Just so, I will call today's observations reeds.
REED ONE
While we were away, the house was painted. When we returned, we noticed that the painter had thoughtfully removed the mezuzah before painting the jamb . . . and then he re-hung it upside-down. In the very tractate we are currently studying, "R. Huna said: He who habitually practises [the lighting of] the lamp will possess scholarly sons; he who is observant of [the precept of] mezuzah will merit a beautiful dwelling" (23b), but it seems to me that this situation is more like those I taught last week, where the modern echoes of the Talmud offer a vivid extension of the text.
Lenny Bruce taught, "Christians are lucky because your God, the Christian God, is all over. He saves you. He's been in three films. The Jewish God -- where is the Jewish God? He's on a little box nailed to the doorjamb. In a mezuzah. I told my super, 'Don't paint God.' "
REED TWO
Perhaps the media is no longer concerned with the Rove leak, but it still comes up for me when I witness the ancient struggle to identify the source of critical information: "Rav Yehudah said in the name of Rav, and some say, Abaye was the one who said it; and still others say it was taught in a Baraisa . . ." (92b). And yet others say that Novak got the name from Who's Who.
And 93a brings up additional reflections on this topic: "If . . . two people were holding heavier objects . . . If neither one was able to carry the thing himself, and the two took it out together, then they are both liable . . ." Because journalists need two sources to confirm a story (as Sanhedrin insists on two witnesses), the facts that Novak printed could not be carried by (for example) either Rove or Libby alone, and needed both to take it out, thus both are liable.
R'Yehudah does not hold them liable by this exclusion: he reserves this exclusion for "an individual who committed [a misdeed] as a result of his following the teaching of the High Court." By his measure, however, these sources would be held liable for seeking to be called innocent by embracing a legal technicality.
REED THREE
Technicalities abound.
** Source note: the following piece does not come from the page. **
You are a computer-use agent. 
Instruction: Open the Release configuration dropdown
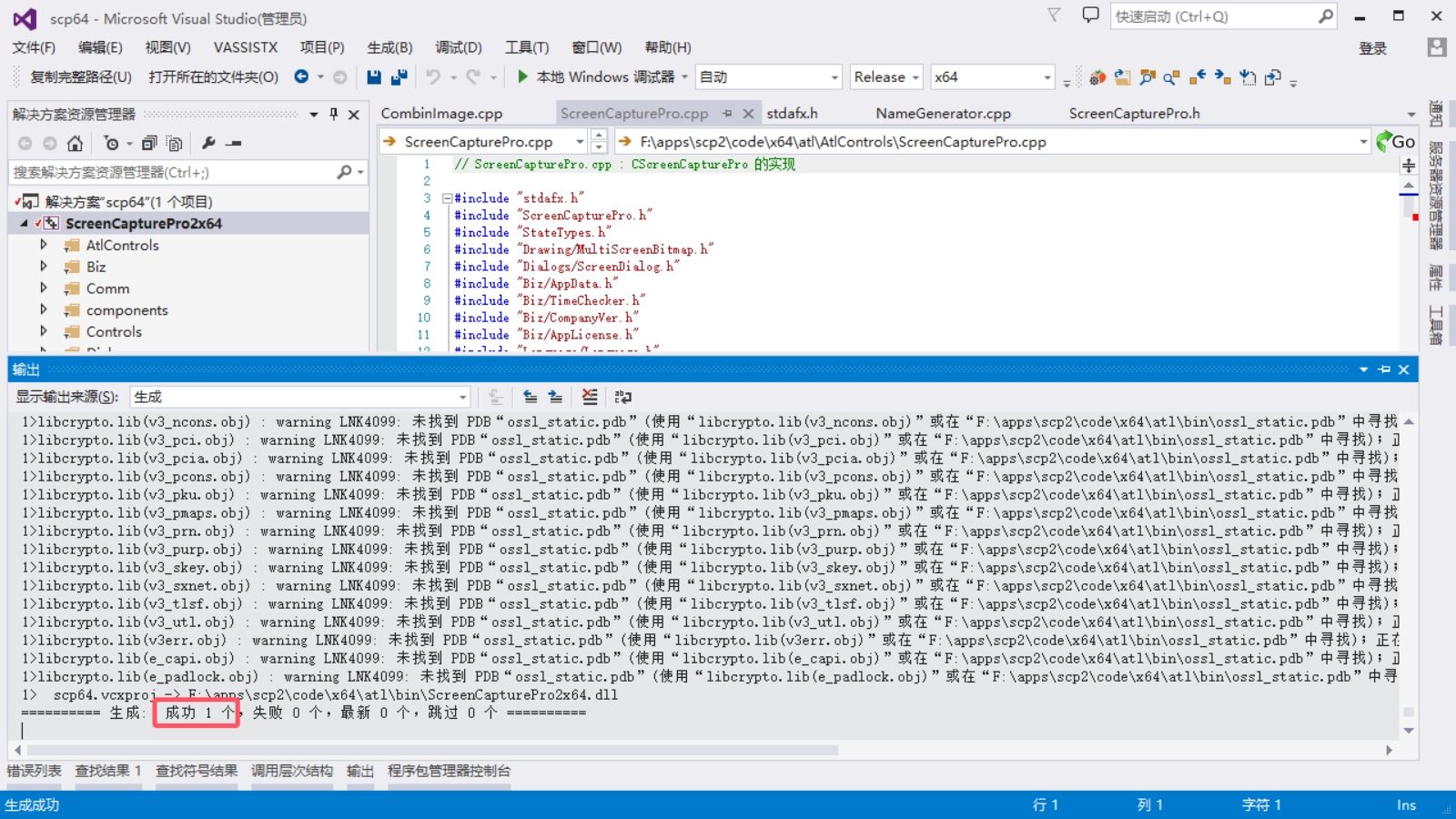click(x=886, y=77)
Poor Mar Kashisha was choking on the dust on Shabbos because he failed to remember that it is permissible to bring a basin of water and wash "his face in this corner, his hands in this corner, his feet in this corner, and it emerges that the house has its dust laid automatically" (95a). Alternatively, "the wife or daughter of a Torah scholar can lay the dust in her house on the Sabbath by rinsing out the dishes in one corner, the cups in another, etc."
REED FOUR
Did Akiva reveal something intentionally hidden or perhaps malign an innocent man? This question comes out on both 96 and 97, first when he names the man who was stoned for carrying wood on Shabbos, and then when he suggests that Aaron was afflicted with tzaraas just as Miriam was. The stakes are high here, since no less a Sage than Reish Lakish warns that one who suspects an innocent will also be stricken! Just as Miriam was stricken for wrongfully speaking against Moses, Akiva himself could be stricken for wrongfully suspecting Aaron and/or Tzelophchad (the "gatherer").
Of course, the association of the Biblical story of wrongful speech with the story of a teacher who's speech may be wrong is most certainly a premeditated attempt to force us to stand up and take note. It would hardly be the first time Akiva has been asked to take a fall for the greater glory of Torah.
On the other hand, at least in the case of Tzelophchad, Rav stands up for Akiva and says, "I found a hidden scroll in the academy of R'Chiya." And if you were in my class last week, this will surely remind you of Lenny Bruce's confession as to who killed Christ: "You and I know what a Jew is: one who killed our Lord. Yes, I will clear the air. We did it. I did it. My family. I found a note in the basement. It's now on exhibit at Smithsonian. It says, 'We killed him. Shloyen.' " Those hidden scrolls have a way of turning up just when you need one!